*Document section*:
## START
The proposed revisions, released three weeks ago by Kevin Washburn, the Department of the Interior’s assistant secretary for Indian affairs, would, in certain cases, allow tribes that have been denied recognition to reapply under new regulations that some consider less stringent.
Third parties that participated in an administrative reconsideration or federal court appeal of a previous petition for recognition would have to consent in writing to a re-petitioning.
The Easterns were federally recognized in 2002, but the decision was reversed in 2005 following an appeal by the state and more than 20 towns, including North Stonington, Ledyard and Preston.
“The Eastern Pequot Tribal Nation appreciates the BIA’s proposed reform efforts but is outraged at the ‘third party veto,’” the Easterns said in a statement issued late Wednesday. “EPTN believes the veto undermines the very intent of the proposed regulations to fix the ‘broken process.’”
State and local officials have opposed the rules changes, fearing they could ease the path to recognition for a number of tribal groups, including three state-recognized tribes that have tried and failed to gain recognition in the past: the Easterns, the Kent-based Schaghticokes and the Golden Hill Paugussetts of Trumbull and Colchester.
Federal recognition, or acknowledgment, can entitle a tribe to sovereign status, federal aid for housing, education and health care and the right to have land taken into trust for casino development.
The Interior Department is conducting tribal consultations and public meetings on the proposed revisions during July, with the only meeting in the Northeast scheduled for 8:30 a.m. to noon July 29 in Mashpee, Mass. Comments are due Aug. 1 at email@example.com.
In the Easterns’ statement, Dennis Jenkins, chairman of the tribal council, said, “The tribe will continue to fight to regain the acknowledgment that was politically taken from us. We will always be Pequots regardless of the state’s efforts to eradicate us.”
## END
*Required tasks*:
1. Answer these questions using the article on federal tribal recognition:
(a) In what year were the Easterns federally recognized?
(b) Where is the only Northeast meeting on the proposed revisions scheduled to take place?
(c) Who is chairman of the tribal council?
2. From the article on federal tribal recognition, return everything from "Federal recognition, or" down to "1 at email@example.com.", copied word for word.

*Dataset records*:
## START
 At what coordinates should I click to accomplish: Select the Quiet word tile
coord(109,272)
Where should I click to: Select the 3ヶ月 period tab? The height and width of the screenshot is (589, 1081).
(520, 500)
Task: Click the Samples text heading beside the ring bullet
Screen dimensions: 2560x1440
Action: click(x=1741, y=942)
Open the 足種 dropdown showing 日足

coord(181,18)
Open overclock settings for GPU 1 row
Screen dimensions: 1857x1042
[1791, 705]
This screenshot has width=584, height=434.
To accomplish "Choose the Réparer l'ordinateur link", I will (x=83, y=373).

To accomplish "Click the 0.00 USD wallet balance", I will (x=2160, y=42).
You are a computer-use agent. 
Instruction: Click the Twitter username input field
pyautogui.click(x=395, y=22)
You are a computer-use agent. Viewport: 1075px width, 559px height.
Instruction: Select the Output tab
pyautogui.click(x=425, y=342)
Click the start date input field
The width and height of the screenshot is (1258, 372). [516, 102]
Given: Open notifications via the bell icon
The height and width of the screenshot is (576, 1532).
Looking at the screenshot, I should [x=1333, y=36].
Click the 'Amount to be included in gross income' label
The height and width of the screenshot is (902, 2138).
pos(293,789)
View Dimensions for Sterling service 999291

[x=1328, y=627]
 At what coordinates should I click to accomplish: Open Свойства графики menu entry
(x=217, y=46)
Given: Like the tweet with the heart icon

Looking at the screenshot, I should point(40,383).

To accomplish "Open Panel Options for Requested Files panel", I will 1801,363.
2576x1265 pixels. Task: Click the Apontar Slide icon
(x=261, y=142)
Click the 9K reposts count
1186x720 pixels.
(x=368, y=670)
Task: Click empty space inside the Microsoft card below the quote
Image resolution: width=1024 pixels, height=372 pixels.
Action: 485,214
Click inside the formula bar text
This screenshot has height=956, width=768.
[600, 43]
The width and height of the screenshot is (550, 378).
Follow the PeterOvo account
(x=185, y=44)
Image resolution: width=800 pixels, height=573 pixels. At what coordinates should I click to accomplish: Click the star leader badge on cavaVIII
## END
*Answers given*:
1.
(a) 2002
(b) Mashpee, Mass.
(c) Dennis Jenkins

2.
Federal recognition, or acknowledgment, can entitle a tribe to sovereign status, federal aid for housing, education and health care and the right to have land taken into trust for casino development.
The Interior Department is conducting tribal consultations and public meetings on the proposed revisions during July, with the only meeting in the Northeast scheduled for 8:30 a.m. to noon July 29 in Mashpee, Mass. Comments are due Aug. 1 at email@example.com.